Fr. Doke admired Pope Benedict for many years.

“He’s the first pope I’ve seen go full cycle — watching on TV as he came out onto the loggia, getting to meet him, and now he’s off to his eternal reward,” the priest noted.

As a seminarian in Rome, Fr. Doke attended numerous events at which Pope Benedict presided.

At one such event, Fr. Doke entered the massive St. Peter’s Basilica and took a seat near the back of an aisle through which the pope would be passing in procession.

“There were two kids sitting in front of me with their parents,” the priest recalled. “And as he came out over by Michelangelo’s ‘Pieta,’ he sees those kids and walks right over to them. He was standing about three feet from me.”

In 2010, for the 150th anniversary of the Pontifical North American College in Rome, where Fr. Doke was preparing for Priesthood, Pope Benedict gave a private audience to the seminarians and greeted each of them, including Fr. Doke.
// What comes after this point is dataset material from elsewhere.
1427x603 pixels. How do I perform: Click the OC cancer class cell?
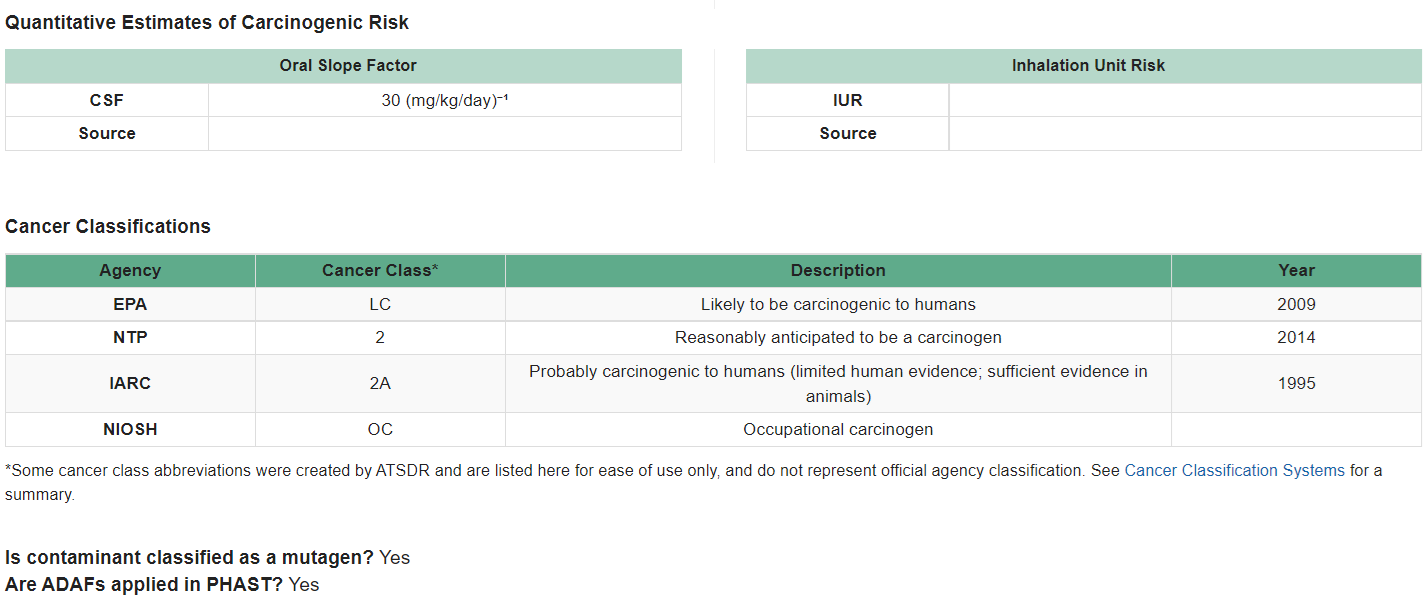click(380, 429)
For the Mass with Pope Benedict during the 2012 consistory, each of the altar servers presented one of the pope’s vestments to him as he put them on for Mass.

“I carried his alb to him,” Fr. Doke recalled, referring to the white vestment priests wear beneath the more decorative chasuble for Mass.

Fr. Doke had been ordained a transitional deacon by the time Pope Benedict announced in 2013 that he would relinquish the papacy.

As such, Fr. Doke was chosen to be one of the deacons who helped distribute ashes at the pope’s Ash Wednesday Mass in St. Peter’s Basilica.

“Any Mass that you are assisting with that is celebrated by the Holy Father is always something very special,” Fr. Doke recalled. “But this was also Pope Benedict’s last public Mass, which added that much more emotion.”

A few weeks later, on Feb. 28, 2013, Fr. Doke watched the helicopter depart from the papal residence, as the newly resigned pope emeritus rode off into the sunset.

“Quite literally,” said Fr. Doke. “Papal-style.”

In light of Pope Benedict’s passing, Fr. Doke suggests offering prayers “first in thanksgiving for the life he led and the ability to overcome the obstacles of his early Priesthood and difficulties during World War II, and for the repose of his soul, and for the Church, which he loved very much.”